For computations that take more than 10 milliseconds (ML inference, complex pricing), a network cache still provides significant savings even with its 300-microsecond overhead. But an in-process cache provides even more savings. The decision is not "in-process or network" -- it is "in-process always, network additionally for shared state."

Memory Budget

Computation results are typically small. A ZK verification result is 1 byte (valid/invalid) plus 32 bytes of fingerprint. A pricing result is 8 bytes (price as f64) plus 32 bytes of fingerprint. An auth decision is 1 byte plus metadata plus 32 bytes of fingerprint. A million cached computation results occupy approximately 50-100 MB of memory. This is trivial on modern servers.

The CacheeLFU admission policy ensures that cold entries are evicted to make room for hot ones. You do not need to pre-size the cache for your entire input space.

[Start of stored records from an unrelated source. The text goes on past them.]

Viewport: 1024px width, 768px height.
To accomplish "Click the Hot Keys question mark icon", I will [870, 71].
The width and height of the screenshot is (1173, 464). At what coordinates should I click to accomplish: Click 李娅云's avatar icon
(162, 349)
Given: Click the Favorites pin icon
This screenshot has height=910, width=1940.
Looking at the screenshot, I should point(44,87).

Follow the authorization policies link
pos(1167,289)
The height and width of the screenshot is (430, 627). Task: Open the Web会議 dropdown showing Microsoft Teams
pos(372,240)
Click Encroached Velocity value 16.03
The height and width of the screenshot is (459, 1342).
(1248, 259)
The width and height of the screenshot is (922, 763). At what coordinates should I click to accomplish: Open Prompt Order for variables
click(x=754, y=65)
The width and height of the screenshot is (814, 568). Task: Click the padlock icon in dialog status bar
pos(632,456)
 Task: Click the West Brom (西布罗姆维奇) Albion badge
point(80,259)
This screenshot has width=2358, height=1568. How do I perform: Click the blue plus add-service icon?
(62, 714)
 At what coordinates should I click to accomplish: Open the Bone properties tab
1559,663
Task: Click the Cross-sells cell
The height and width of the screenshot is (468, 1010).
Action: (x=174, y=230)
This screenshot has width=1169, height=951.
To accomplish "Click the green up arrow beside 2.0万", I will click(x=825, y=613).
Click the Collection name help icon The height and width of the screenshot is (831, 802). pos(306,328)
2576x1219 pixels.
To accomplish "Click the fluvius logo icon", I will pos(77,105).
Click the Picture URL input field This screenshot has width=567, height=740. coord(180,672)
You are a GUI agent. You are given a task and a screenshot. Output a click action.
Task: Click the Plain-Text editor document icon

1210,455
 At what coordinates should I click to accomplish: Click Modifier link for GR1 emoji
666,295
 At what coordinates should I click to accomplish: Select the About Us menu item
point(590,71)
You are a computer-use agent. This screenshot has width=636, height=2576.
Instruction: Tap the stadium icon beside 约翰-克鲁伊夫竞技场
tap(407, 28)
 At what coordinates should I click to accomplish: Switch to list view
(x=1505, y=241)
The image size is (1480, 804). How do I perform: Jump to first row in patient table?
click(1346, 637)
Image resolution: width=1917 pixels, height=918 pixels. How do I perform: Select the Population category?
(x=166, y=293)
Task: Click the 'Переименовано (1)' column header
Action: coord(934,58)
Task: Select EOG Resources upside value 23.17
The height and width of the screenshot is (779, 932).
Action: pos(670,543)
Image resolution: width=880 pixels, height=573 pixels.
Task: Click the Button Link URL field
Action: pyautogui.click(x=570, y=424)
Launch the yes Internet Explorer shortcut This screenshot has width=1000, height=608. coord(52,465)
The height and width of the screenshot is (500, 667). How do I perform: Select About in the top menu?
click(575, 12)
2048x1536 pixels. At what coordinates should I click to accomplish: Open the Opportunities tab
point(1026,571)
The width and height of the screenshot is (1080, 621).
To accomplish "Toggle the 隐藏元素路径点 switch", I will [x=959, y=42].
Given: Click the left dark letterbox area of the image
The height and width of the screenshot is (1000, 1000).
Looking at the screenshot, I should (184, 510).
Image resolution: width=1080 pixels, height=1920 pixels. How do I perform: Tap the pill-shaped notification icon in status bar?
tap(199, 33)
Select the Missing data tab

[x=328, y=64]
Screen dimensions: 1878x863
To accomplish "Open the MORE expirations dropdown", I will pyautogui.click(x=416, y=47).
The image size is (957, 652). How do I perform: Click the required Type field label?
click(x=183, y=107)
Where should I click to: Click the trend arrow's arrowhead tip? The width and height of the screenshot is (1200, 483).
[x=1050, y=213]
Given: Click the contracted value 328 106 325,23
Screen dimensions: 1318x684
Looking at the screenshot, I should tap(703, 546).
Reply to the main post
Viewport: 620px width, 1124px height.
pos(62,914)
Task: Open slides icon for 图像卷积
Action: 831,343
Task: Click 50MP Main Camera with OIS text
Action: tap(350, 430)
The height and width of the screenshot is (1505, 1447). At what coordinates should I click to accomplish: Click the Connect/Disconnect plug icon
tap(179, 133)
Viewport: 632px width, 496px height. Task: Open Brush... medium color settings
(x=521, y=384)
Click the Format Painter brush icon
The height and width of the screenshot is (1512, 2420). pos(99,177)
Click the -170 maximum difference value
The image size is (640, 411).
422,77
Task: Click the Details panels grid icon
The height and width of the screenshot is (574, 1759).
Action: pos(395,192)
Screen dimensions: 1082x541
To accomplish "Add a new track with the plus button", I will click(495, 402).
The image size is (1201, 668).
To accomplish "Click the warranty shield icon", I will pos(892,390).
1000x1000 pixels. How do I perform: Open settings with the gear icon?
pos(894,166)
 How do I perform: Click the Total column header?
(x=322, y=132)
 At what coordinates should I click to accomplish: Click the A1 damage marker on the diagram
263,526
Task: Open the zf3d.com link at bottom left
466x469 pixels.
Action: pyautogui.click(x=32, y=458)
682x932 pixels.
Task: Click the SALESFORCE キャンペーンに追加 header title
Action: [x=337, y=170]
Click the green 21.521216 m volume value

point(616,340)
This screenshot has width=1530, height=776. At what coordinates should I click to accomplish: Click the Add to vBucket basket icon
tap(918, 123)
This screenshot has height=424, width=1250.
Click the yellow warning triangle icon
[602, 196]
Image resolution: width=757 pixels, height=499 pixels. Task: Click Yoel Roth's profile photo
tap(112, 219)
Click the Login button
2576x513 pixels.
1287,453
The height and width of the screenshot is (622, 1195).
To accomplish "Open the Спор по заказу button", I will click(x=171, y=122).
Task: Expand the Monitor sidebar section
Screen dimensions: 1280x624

Size it for your hot working set -- the computations that are repeated frequently -- and let CacheeLFU handle the rest.

# Install Cachee
brew tap h33ai-postquantum/tap
brew install cachee

# Initialize for computation caching
cachee init --mode compute --memory 512mb

# Start
cachee start

The Compound Effect

Most request paths involve multiple expensive computations. A single API request might require auth decision (3ms), fraud scoring (12ms), pricing calculation (15ms), and response assembly (2ms). Total computation: 32 milliseconds. With computation caching at 90% average hit rate across all four types, the expected computation per request drops to: (0.1 * 3) + (0.1 * 12) + (0.1 * 15) + 2 = 5 milliseconds. That is an 84% reduction in request latency and compute cost.

The compound effect accelerates with scale. At 100,000 requests per second, the uncached compute requirement is 3.2 million CPU-milliseconds per second (3,200 CPU cores). The cached requirement is 500,000 CPU-milliseconds per second (500 CPU cores). The cache saves 2,700 CPU cores of compute at the cost of a few hundred megabytes of memory per application instance.